Iron deprivation blocks multilineage haematopoietic differentiation by inhibiting induction of p21(WAF1/CIP1).

Authors:
Alcantara O, Boldt DH
In:
Source: Br J of Haematol
Publication Date: (2007)
Issue: 137(3): 252-61
Research Area:
Immunotherapy / Hematology
Basic Research
Cells used in publication:
HL-60
Species: human
Tissue Origin: blood
K-562
Species: human
Tissue Origin: blood
CD34+ cell, human
Species: human
Tissue Origin: blood
Abstract
Iron is required for the differentiation of HL-60 cells along the monocyte lineage in vitro, reflecting a requirement for iron in the transcriptional induction of the p21(WAF1/CIP1) gene. To determine if the same requirement holds true for differentiation in other cell lineages and for primary human CD34(+) bone marrow precursor cells, we induced granulocyte differentiation by treating HL-60 cells with dimethyl sulphoxide, and erythroid or megakaryocytic differentiation by treating K562 cells with butyrate or phorbol myristate acetate, respectively.
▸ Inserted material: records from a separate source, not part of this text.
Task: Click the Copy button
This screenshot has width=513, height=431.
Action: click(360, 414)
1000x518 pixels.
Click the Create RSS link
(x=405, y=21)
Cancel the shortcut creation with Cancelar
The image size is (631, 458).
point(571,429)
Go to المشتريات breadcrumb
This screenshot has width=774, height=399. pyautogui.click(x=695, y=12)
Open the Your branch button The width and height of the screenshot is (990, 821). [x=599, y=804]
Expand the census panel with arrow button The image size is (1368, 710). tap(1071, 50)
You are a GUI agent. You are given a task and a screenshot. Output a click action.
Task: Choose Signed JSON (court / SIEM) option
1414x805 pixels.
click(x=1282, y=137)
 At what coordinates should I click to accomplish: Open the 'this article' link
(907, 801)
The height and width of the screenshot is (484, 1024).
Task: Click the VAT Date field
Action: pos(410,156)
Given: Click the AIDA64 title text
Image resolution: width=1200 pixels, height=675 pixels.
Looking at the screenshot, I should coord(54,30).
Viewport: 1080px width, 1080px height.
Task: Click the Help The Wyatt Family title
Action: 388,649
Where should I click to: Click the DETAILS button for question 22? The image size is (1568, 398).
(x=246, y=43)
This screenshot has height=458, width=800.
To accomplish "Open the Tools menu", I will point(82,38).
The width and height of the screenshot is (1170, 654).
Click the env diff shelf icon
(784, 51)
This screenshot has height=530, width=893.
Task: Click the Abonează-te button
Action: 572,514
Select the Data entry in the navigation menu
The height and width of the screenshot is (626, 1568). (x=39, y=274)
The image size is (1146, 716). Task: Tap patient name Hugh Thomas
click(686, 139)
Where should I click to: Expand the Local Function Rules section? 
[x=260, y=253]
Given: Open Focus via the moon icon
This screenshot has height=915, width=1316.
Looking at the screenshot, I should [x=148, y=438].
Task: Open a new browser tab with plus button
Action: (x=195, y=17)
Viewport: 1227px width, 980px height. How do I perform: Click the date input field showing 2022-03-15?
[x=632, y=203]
Nitro blue tetrazolium reduction, expression of haem, or expression of CD41 was used to assess granulocytic, erythroid, or megakaryocytic differentiation respectively. Purified CD34(+) cells were cultured with granulocyte/macrophage-colony stimulating factor and stem cell factor to induce myelomonocytic differentiation. Iron deprivation was induced by desferrioxamine. p21(WAF1/CIP1) antisense oligonucleotides were used to inhibit p21 expression. Iron deprivation blocked p21 induction as judged by real-time polymerase chain reaction assays. In addition, both iron deprivation and p21 antisense blocked CD34(+) cell differentiation. These observations were not explained by induction of widespread apoptosis under conditions of iron deprivation. We concluded that both iron and functional p21(WAF1/CIP1) are required for in vitro differentiation of human haematopoietic precursors along multiple cell lineages.